[WHAT IS REQUIRED] Rewrite all of these lines, swapping "menu item" for "tab" and keeping everything else the same. Leave the pictures out of your answer.

[INPUT RECORDS]
** begin **
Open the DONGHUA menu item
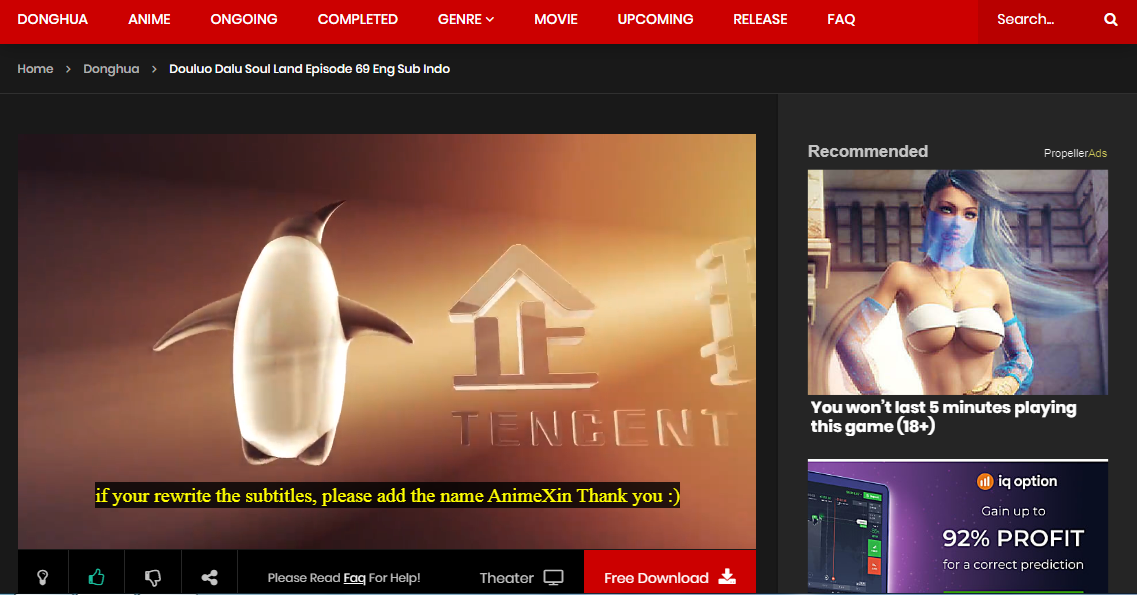 coord(53,19)
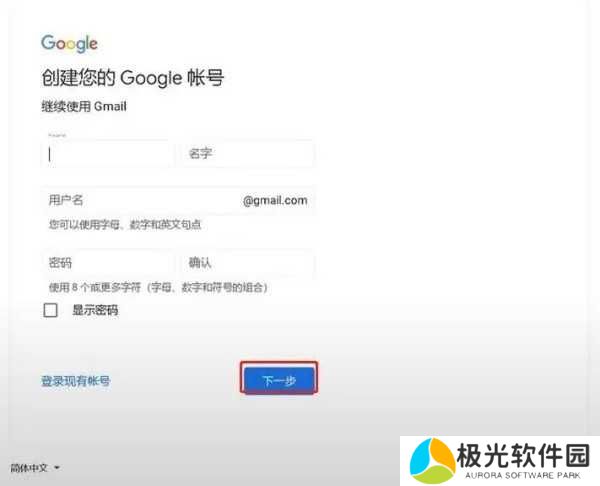Open the 登录现有帐号 sign-in link
This screenshot has height=486, width=600.
click(x=76, y=381)
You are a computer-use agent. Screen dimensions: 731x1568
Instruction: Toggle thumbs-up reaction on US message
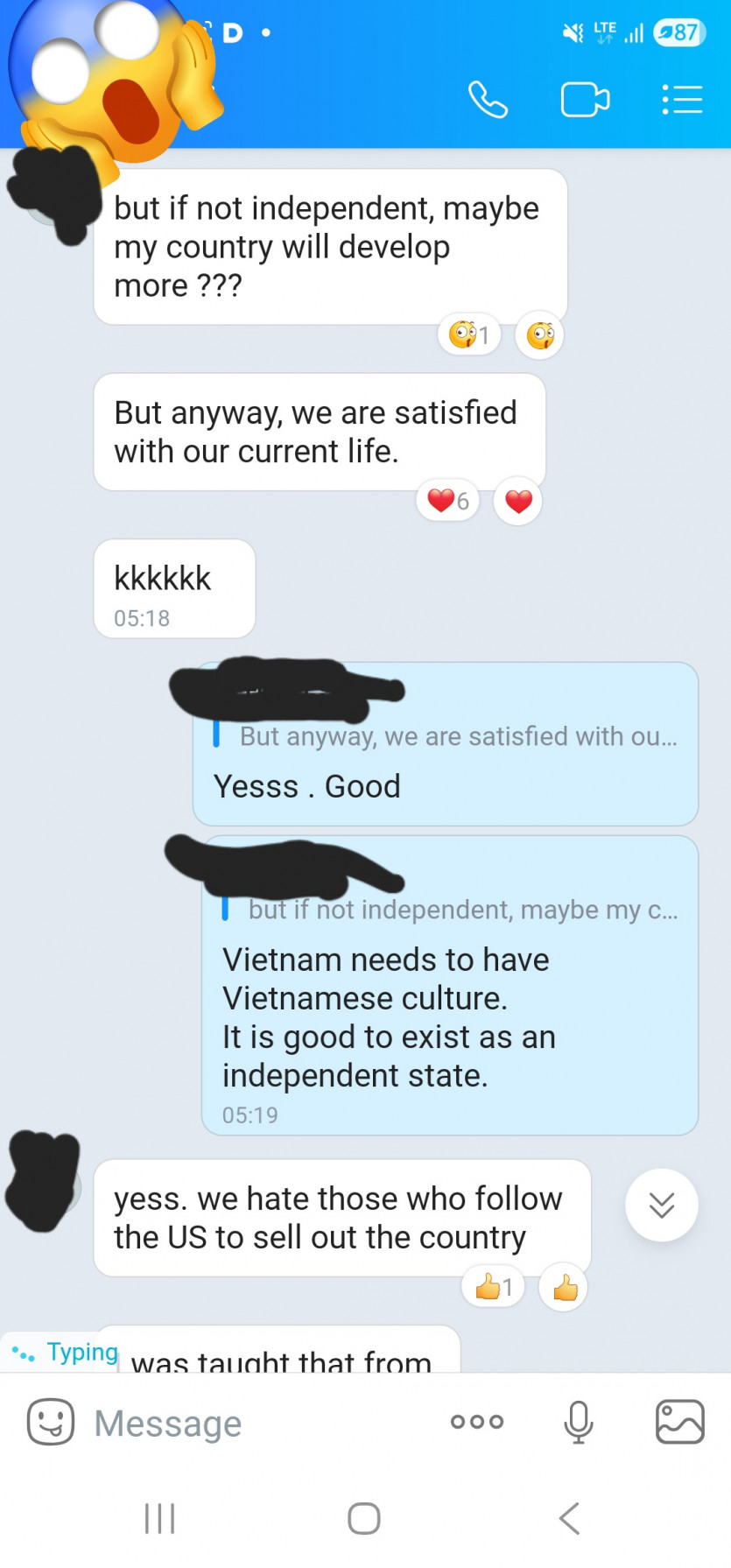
** end **
[FINAL ANSWER]
Open the DONGHUA tab
 coord(53,19)
Open the 登录现有帐号 sign-in link
This screenshot has height=486, width=600.
click(x=76, y=381)
You are a computer-use agent. Screen dimensions: 731x1568
Instruction: Toggle thumbs-up reaction on US message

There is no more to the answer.